である。被害の記録から見ると、1900年9月8日、テキサスのゴルブストーン(Galvestone)に上陸したハリケーンのときは6,000-12,000人の死者がでて、これが第1位と言われる。

 

(図1)ハリケーン「カトリーナ」の経路とその強さの経過 (アメリカ海洋気象局,NOAAによる)

(図1)ハリケーン「カトリーナ」の経路とその強さの経過 (アメリカ海洋気象局,NOAAによる)

 (図2)ハリケーン「カトリーナ」が最も発達した2005年8月29日午前の気象衛星画像(アメリカ海洋気象局,NOAAによる)。 午後には中心気圧は902hPaにまで下がった。これは、大西洋の熱帯低気圧で史上4番目に低い記録である。

(図2)ハリケーン「カトリーナ」が最も発達した2005年8月29日午前の気象衛星画像(アメリカ海洋気象局,NOAAによる)。 午後には中心気圧は902hPaにまで下がった。これは、大西洋の熱帯低気圧で史上4番目に低い記録である。

 


 カトリーナの経路とそれぞれの地点における強さを(図1)に示す。メキシコ湾の上に中心が在る時、最も発達していた。(図2)に見るように中心には眼がはっきりあって、その中心に向かって厚い雲が反時計周りに渦巻き状にはいりこんでいる。その下は激しい雨と風である。8月29日朝、カトリーナはルイジアナ州のグランド島に勢力をやや弱めて上陸、大都会のニューオーリンズに大災害をもたらした。その付近の湾岸の石油関連施設に大きな被害がでて、90パーセント強、日量で140万バレル相当分の石油生産が停止した。

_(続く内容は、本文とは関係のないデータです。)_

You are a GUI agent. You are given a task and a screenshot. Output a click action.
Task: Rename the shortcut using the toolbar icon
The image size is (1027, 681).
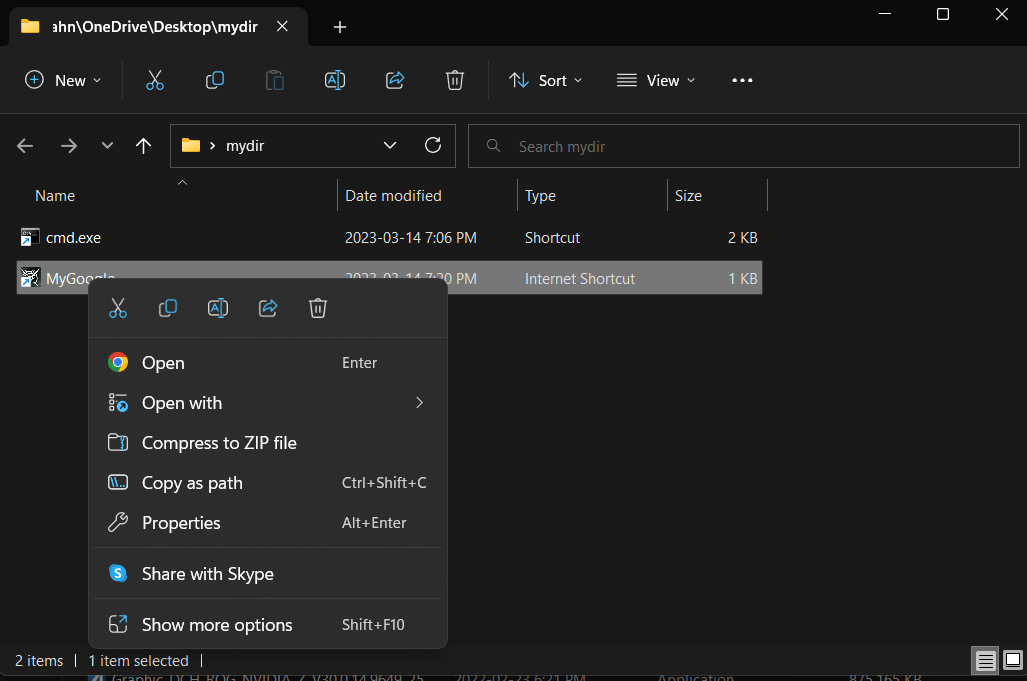point(335,80)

これにともない石油価格が上昇し、ガソリンも高くなった。その影響は日本にもおよび、われわれも、自動車を考えながら運転する状況になっている。メキシコ湾岸では、工場の操業停止、従業員の自宅待機、欠航で航空ダイヤ破壊、道路網の破壊による交通止め、商店・飲食店などの閉鎖などのほか、消費マインドが冷え込みによる商業活動全般の低下、さらには経済活動全般に狂いが起こった。

 ニューオーリンズのような大都会の市内80パーセントが冠水したこと自体が、そもそも、異常な大被害である。しかも、住民には貧困層の割合が大きい土地柄である。日本の木曽川下流にある輪中は有名であるが、ここは面積や人口の規模が小さく、人種差別などの問題は皆無、そして農業や住宅地域が主体である。アメリカ南部のニューオーリンズのような大都市はまったく別の問題を抱えている。9月2日ころには避難所の収容能力不足が目立ち始め、生活物資がなくなり、治安が悪化し、爆発・略奪などの混乱が起こった。3日ころから港湾施設停止のため、たとえば、穀物船運賃下落、石油コスト高のため製糖費5パーセント値上げが起こった。9月4日空挺師団約7千人を増派、合計4万人の米兵が救援活動に入った。9月28日現在、死者は1,123人、被災者は150万人に及んだと言う。

 経済被害は直接・間接に莫大な額に及んだ。しかし、9月1日のアメリカのある調査機関のレポートによると、“今回のハリケーンによる経済的な被害は大きいが、いずれ、復興需要を生み出すから、実質国内総生産(GDP)への影響はプラスである”とされた。“ただし、このプラスは過去のハリケーンに比較すると最小だが”と、付け加えられている。これとほぼ同じ考えかたは、6日後の9月7日、スノー財務長官の“経済成長は3ヶ月の間は減速するが、その後は復興需要で回復する”という発言にも見られた。しかし、筆者の考えでは、“復興需要は確かにあるだろう。しかし、その金は誰が払うのか”が問題である。支払うのは、個人か、企業か、地方自治体か、州政府か、国か、全世界か、である。個人ならば自己資金・個人財産・保険、企業ならば収益、地方自治体・州政府・国ならば税金、全世界ならば再保険や額は少なくても義捐金である。要するに、アメリカ合衆国政府だけの問題ではない。
 日本にも昔から、“火事太り”という言葉があった。火事は災難だが、結局は儲かったということであろう。これは、狭い範囲内で、しかも短い期間についてだけ考えた話である。メキシコ湾岸のハリケーン災害による直接・間接損害も、復興需要で“火事太り”となることですむのか。私有財産を支払った個人、損害保険会社、税金を払った人びと全部、損益勘定で被害額が大きい企業(外国企業を含む)、再保険システムをとうして関係する全世界の人びとなどが失ったものを、まったく考慮しないのはいかがなものであろうか。
 ハリケーン「カトリーナ」による被害に関した問題点は、以下のようにまとめられよう。1:ブッシュ大統領の対応、連邦政府の対応の遅れ、2:食料・医療品・衣料などが被害者に届かない、3:貧困層は避難命令がでても行き先、手段がない、4:略奪・暴力を当局が抑え切れなかった、5:州兵の派遣不足(ルイジアナ州の州兵の3分の1はイラク駐留中)、6:FEMA(米連邦緊急事態管理局)の弱体化(テロ対策最優先のため)。
 筆者の考えではこれらの問題点のほかにいくつかある。その一つ、日本のマスコミで欠けていたのが、この大型ハリケーンの発生の原因についての報道であった。大西洋の水温が高く30度Cであったという話はよく解説にされたが、なぜ、水温が高くなったのか。アメリカ海洋気象局は、上に紹介したように、最近、ハリケーンの数が増加していることを指摘しているが、地球温暖化の影響だとは言ってない。アメリカの政治家はこの言葉を利用しているとしか考えられない。「地球温暖化――赤道海面温度の上昇――強い熱帯低気圧の発生・発達」という過程は台風などの熱帯低気圧の発生・発達には影響があると、IPCC(気候変動に関する政府間パネル)のレポートには、はっきり書いてある。遠因ながら地球温暖化が原因ならば、京都議定書をまとめた国である日本が、マスコミの力を借りてこれを取り上げ、世界にアッピールする必要がある。アメリカの被害を復興するのは世界中の人たちなのだから。